Ci sono un mafioso, il fratello ed il nipote prete. Non è l’inizio di una barzelletta ma gli elementi di una storia di riciclaggio che arriva da Catania e che poi in realtà si espande in altri posti, altre banche, altre sedi, passando anche per l’Istituto per le opere religiose (Ior). La storia, ambientata nel 2006, è fatta di soldi che passano in diverse mani ed in diverse banche, per tornare poi al mittente.
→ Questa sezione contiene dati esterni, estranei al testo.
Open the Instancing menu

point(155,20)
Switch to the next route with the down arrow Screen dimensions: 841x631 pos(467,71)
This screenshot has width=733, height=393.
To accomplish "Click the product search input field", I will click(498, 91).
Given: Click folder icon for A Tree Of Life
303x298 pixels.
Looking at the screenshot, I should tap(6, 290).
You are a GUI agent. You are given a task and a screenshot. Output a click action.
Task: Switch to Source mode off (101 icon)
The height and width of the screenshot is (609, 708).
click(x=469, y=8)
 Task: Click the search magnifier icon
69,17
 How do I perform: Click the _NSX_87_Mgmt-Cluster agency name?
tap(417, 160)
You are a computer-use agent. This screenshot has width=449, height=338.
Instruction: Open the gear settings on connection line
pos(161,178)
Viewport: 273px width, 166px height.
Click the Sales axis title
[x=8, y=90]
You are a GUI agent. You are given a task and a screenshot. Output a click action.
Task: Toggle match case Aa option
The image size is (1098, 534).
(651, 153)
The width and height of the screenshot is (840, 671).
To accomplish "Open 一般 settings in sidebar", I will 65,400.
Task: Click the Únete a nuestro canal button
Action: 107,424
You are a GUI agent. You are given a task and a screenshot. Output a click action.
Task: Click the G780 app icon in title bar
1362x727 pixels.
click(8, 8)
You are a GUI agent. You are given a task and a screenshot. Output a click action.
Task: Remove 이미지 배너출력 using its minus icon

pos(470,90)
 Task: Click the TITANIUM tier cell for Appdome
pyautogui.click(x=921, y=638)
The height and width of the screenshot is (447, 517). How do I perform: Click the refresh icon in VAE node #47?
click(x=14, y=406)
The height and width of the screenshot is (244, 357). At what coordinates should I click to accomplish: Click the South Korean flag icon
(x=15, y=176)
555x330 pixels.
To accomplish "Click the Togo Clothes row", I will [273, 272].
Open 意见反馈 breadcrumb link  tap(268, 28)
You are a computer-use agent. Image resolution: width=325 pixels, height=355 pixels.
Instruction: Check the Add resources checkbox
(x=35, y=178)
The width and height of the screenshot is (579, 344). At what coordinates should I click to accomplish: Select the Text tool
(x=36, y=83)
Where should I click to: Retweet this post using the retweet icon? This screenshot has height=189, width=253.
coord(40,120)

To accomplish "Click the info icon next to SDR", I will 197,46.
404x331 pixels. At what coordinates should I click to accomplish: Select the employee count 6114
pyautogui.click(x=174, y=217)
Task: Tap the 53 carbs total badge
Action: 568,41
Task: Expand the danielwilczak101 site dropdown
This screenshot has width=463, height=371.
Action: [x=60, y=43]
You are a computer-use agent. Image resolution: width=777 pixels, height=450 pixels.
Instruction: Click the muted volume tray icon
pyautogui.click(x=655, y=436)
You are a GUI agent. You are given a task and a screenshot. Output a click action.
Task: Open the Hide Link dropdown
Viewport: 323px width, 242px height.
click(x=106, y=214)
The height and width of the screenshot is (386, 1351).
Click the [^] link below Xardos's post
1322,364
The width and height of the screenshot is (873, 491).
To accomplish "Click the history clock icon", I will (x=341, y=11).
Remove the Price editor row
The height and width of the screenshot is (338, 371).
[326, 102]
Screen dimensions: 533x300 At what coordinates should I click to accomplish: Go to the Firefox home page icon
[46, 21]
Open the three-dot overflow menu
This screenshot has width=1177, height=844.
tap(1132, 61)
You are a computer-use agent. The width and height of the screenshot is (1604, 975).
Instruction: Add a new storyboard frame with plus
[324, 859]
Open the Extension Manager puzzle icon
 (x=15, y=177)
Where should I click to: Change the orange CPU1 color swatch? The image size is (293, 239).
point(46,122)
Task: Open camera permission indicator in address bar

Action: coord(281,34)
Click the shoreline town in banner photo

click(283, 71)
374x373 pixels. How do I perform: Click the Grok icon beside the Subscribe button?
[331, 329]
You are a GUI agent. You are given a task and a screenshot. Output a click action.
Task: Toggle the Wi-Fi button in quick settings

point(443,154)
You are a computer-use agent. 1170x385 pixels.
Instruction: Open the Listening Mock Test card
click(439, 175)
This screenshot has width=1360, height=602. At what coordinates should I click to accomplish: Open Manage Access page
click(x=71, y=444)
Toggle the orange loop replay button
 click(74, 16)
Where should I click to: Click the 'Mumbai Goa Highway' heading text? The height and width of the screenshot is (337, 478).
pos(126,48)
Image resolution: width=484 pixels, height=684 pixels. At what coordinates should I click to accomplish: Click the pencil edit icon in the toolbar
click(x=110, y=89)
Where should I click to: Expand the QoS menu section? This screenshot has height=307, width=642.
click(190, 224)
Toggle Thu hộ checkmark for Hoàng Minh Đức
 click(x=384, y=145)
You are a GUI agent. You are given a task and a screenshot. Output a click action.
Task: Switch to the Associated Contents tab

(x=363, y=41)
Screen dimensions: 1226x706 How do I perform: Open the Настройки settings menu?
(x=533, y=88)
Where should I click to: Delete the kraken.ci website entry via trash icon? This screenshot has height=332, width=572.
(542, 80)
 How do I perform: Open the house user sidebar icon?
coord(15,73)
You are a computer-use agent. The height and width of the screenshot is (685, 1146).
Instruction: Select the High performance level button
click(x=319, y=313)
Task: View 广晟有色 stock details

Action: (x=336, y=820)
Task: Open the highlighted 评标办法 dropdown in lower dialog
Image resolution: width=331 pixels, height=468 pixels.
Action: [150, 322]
Un boss mafioso, Vincenzo Bonaccorsi, ed il fratello, Antonino, compiono una truffa da 600 mila di euro alla Regione Sicilia. Un finanziamento per allestire un allevamento di trote che naturalmente non è mai nato. I soldi se li intascano loro ma 600 mila euro sono troppi e facilmente controllabili, specie se si tratta del patrimonio di un mafioso già condannato nel 2002. Così la somma viene divisa in due tranche, 300 mila euro subito sul conto della banca siciliana di Antonino.
Gli altri soldi? E’ qui che entra in gioco Orazio Bonaccorsi, prete della curia romana, figlio di Antonino e nipote di Vincenzo. I soldi restanti, anzi non tutti, 250 mila euro, vengono bonificati alla filiale numero 15 della Bnl di Roma dove il prete ha un suo conto personale. Notare che nella causale del bonifico c’è scritto “beneficenza”. La cosa suona strana e per Orazio cominciano i guai.
Ma cosa fa il prete per non dare nell’occhio? Trasforma una parte di quei 250 mila euro in un assegno Bnl girato a se stesso della somma di 245 mila euro, 5 mila euro se li tiene come commissione e per il disturbo. A questo punto il prete porta l’assegno in una banca romana dove lo Ior ha uno dei suoi conti e su cui ha la delega ad operare. Quel denaro rimane quindi nella banca Ior.
Ma la storia non finisce qui. Manca il tassello finale, la parte conclusiva del riciclaggio, ovvero il ritorno al mittente. Orazio a questo punto esce di scena, la sua parte l’ha avuta, oltre ad essere stato indagato per riciclaggio. Rientra in scena Antonino, padre del prete, che grazie ai codici avuti dal figlio, attraverso una serie di bonifici telematici sposta la somma sul suo conto bancario a Catania. Anche Antonino esce quindi di scena con la sua “stecca” iniziale da 300 mila euro e con una bella indagine per truffa.
Manca solo Vincenzo, il mafioso, fratello di Antonino e zio del prete. Vincenzo va in banca a Catania e preleva in contanti il denaro depositato da Antonino. E’ la sua parte per la truffa, una parte sudata che ne ha fatta di chilometri andata e ritorno prima di tornare a casa.